Segment Start: SUPPLIED ENTRIES

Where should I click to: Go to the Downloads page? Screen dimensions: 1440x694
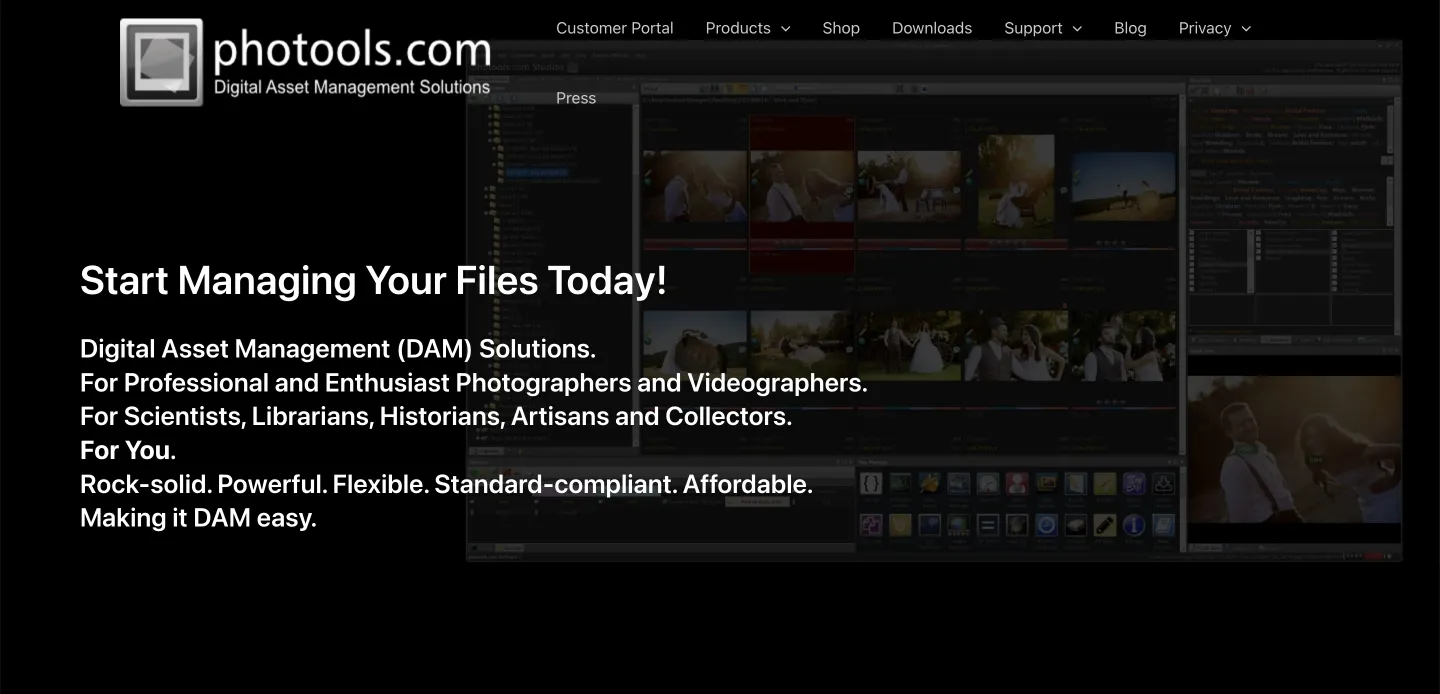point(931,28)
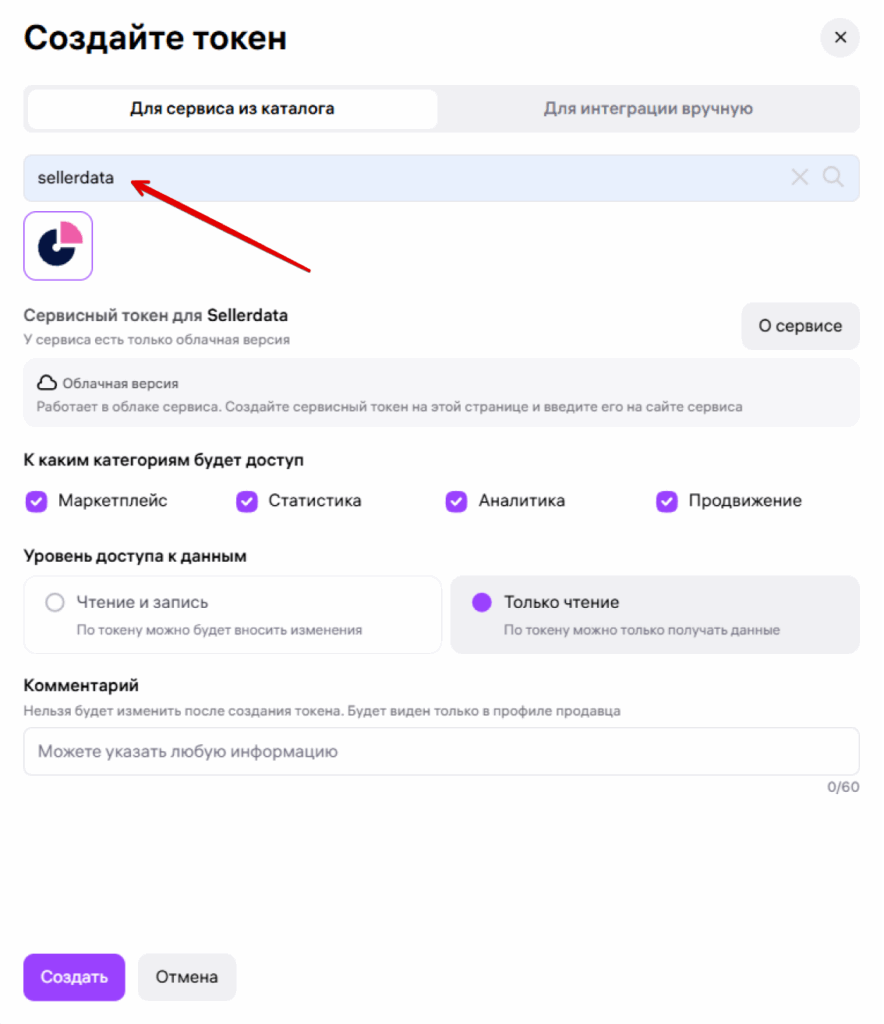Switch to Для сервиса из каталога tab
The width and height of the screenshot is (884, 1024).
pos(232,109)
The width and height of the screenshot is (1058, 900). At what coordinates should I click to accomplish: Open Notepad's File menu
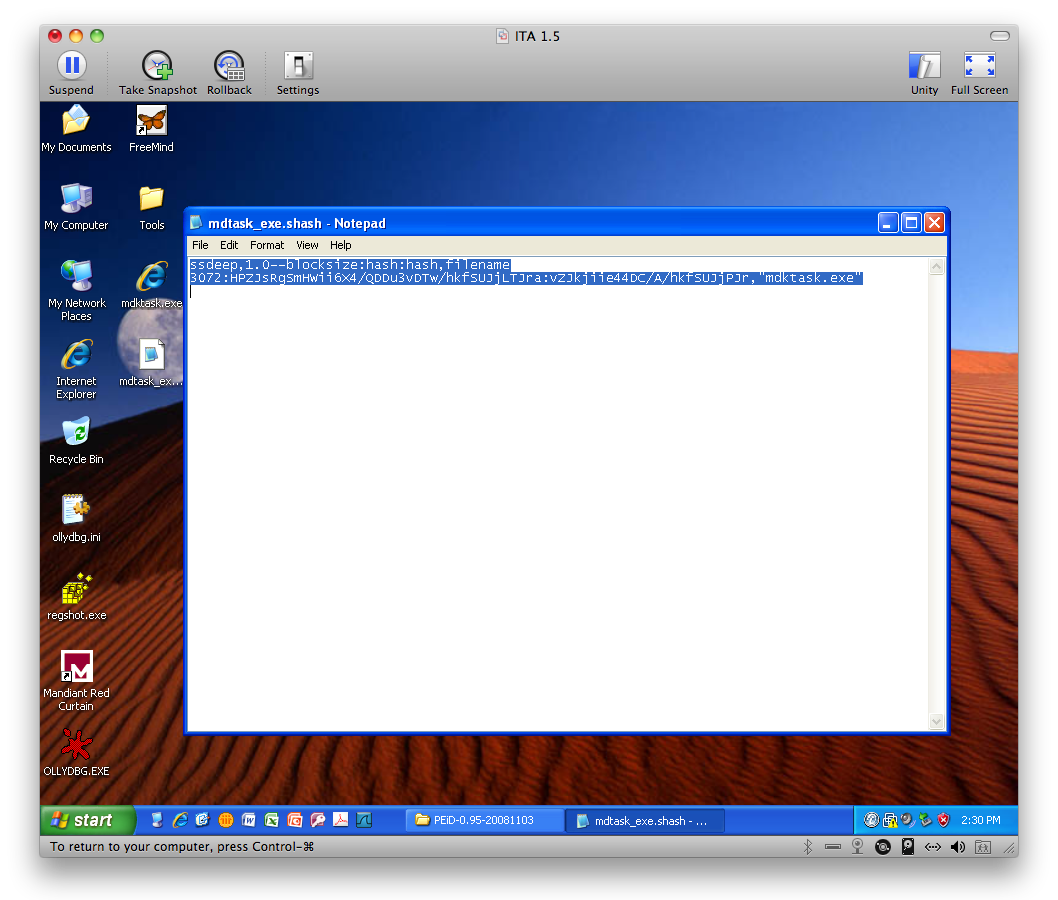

Segment End: SUPPLIED ENTRIES

= WHAT TO DO =
Only the text of the records belongs in your answer, copied exactly as it appears above.

= REPLY TO THE TASK =
Where should I click to: Go to the Downloads page? Screen dimensions: 1440x694
point(931,28)
Switch to Для сервиса из каталога tab
The width and height of the screenshot is (884, 1024).
pos(232,109)
The width and height of the screenshot is (1058, 900). At what coordinates should I click to accomplish: Open Notepad's File menu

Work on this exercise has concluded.